AUSTIN, Texas — The KVUE Defenders are getting a first look at millions of problems with medical devices that remained secret for decades.
Since the beginning of the year, the Defenders have shared dozens of stories of patients' medical device problems – and now there is more proof that those people aren't alone.
Thousands of medical device complaints are kept in files at the FDA, accessible to the public. But there were 5.8 million other complaints, called "alternative summary reports," that remained hidden from the public for decades. Only the FDA had access to these files – doctors and patients could not see them.
These are the files that are now being released for the first time. They show two devices in particular caused millions of problems that doctors and patients never knew about.
Patients like Sandra Rush, who thought she had a rare cancer, a lymphoma that doctors linked to her breast implants.
“It changes your world, it changes your life,” she told KVUE.
The Defenders are now learning that cancer and other serious problems with breast implants are more common than patients like Rush were led to believe.
Much more than 70K breast implant issues
FDA reports originally showed 70,301 serious problems with breast implants. We now know there were 450,843 problems that we didn't know about – including 181,457 deflations, 70,288 ruptures and 68,162 leaks.
You can see the hidden reports the FDA released this summer at the FDA's website.
“We went a huge number of years without patients and physicians understanding the true risks of these products,” said Madris Tomes, a former FDA worker who started a company called Device Events to help people better understand medical device problems.
“Although the FDA released them, they didn't release them in a format that is usable by anybody except maybe an IT person,” Tomes said.
2.1M hidden dental implant issues
Dental implants had the most hidden complaints. There were 61,652 complaints we knew about and 2.1 million hidden reports.
“Most of them are coded as osseointegration issues, either failure to osseointegrate or loss of it. What that means is your body your jaw essentially didn't accept the implant,” Tomes said.
These hidden reports should help give patients a better understanding of the real scope of problems medical devices can cause. But the lesson here is you need to do your homework if someone tells you that you need surgery.
“Be informed,” Rush said.
“Talk to a few physicians, do research online, go on a Facebook group and find out what side effects people are having,” Tomes said.
KVUE has a Facebook group where people who have had issues with medical devices can share their experiences and resources with one another.
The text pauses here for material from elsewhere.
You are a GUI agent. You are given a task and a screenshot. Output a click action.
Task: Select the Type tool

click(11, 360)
The FDA did not release outcome information, which means we don't know what happened to the devices after they malfunctioned or caused an injury – information the FDA does, in fact, release with pharmaceutical reports.
The FDA's response
The Defenders asked the FDA about that.
Brittney Manchester, the press officer for the FDA said:
"FDA did not include patient problem codes in the Alternative Summary Reporting (ASR) data released on its website this summer, and it has not been FDA’s practice to include patient problem codes in medical device reports (MDRs) released in the public MAUDE database because of concerns that they could be used to identify patients involved in the reported event.
KVUE: Overall what does the FDA have to say about the sheer number of reports in these summary reports? For instance, the number of medical device problems with dental implants appears to be much higher than previously known.
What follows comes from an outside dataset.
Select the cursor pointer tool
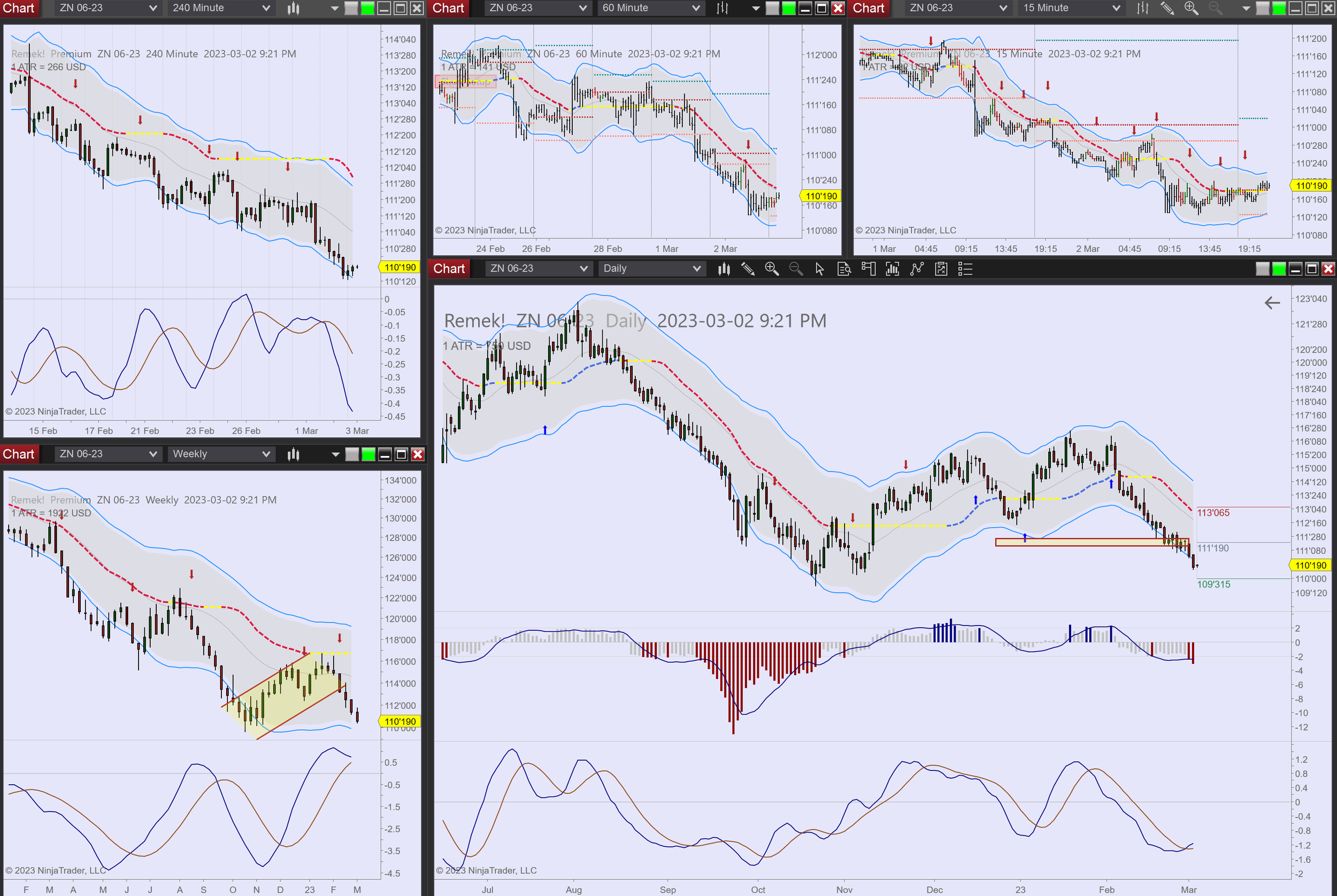This screenshot has width=1337, height=896. click(x=819, y=268)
Manchester: "In the spirit of transparency, FDA made publicly available on its website data from adverse event reports submitted under the Alternative Summary Reporting (ASR) program from 1999 through 2019. These data reflect a small portion of all adverse events reported on medical devices during the time the program was in place. While these data were not posted on FDA’s website until June 2019, they have always been available to FDA analysts and have contributed to the agency’s broader ongoing efforts to monitor device performance, detect potential device-related safety concerns or signals and contribute to the benefit-risk assessment of these products. We can and have used these data to inform our current and past surveillance efforts.
Dental implants are commonly-used medical devices, and a high volume of reported events is expected. The number of dental implant companies and marketing submissions for dental implants have increased over the past 20 years. Likewise, the use of, and number of patients receiving dental implants has also increased each year during this same time period and continues to go up. We attribute the counts observed in the data largely to increases in both product availability and use as well as FDA’s efforts to improve the reporting of adverse events and malfunctions for all medical devices."
KVUE: The FDA did away with the adverse summary reports and began a new program this summer called Voluntary Malfunction Summary Reporting Program, which critics say is virtually the same as ASRs. Can you tell me overall (systemwide) how many VMSRs have been reported to the FDA since implementation?
Manchester: "FDA has received approximately 2,800 reports to date under the Voluntary Malfunction Summary Reporting (VMSR) program. As outlined in 83 FR 40973, manufacturers submit these reports on the same Form 3500A that is used for reporting of individual events. For VMSR program submissions, manufacturers must include the number of reportable malfunctions the report represents in the narrative section of the form. All information FDA receives through submission of this form – whether it reflects an individual reportable event or a VMSR submission – is made available to the public in MAUDE after being redacted for consistency with applicable disclosure laws, regulations, and policies."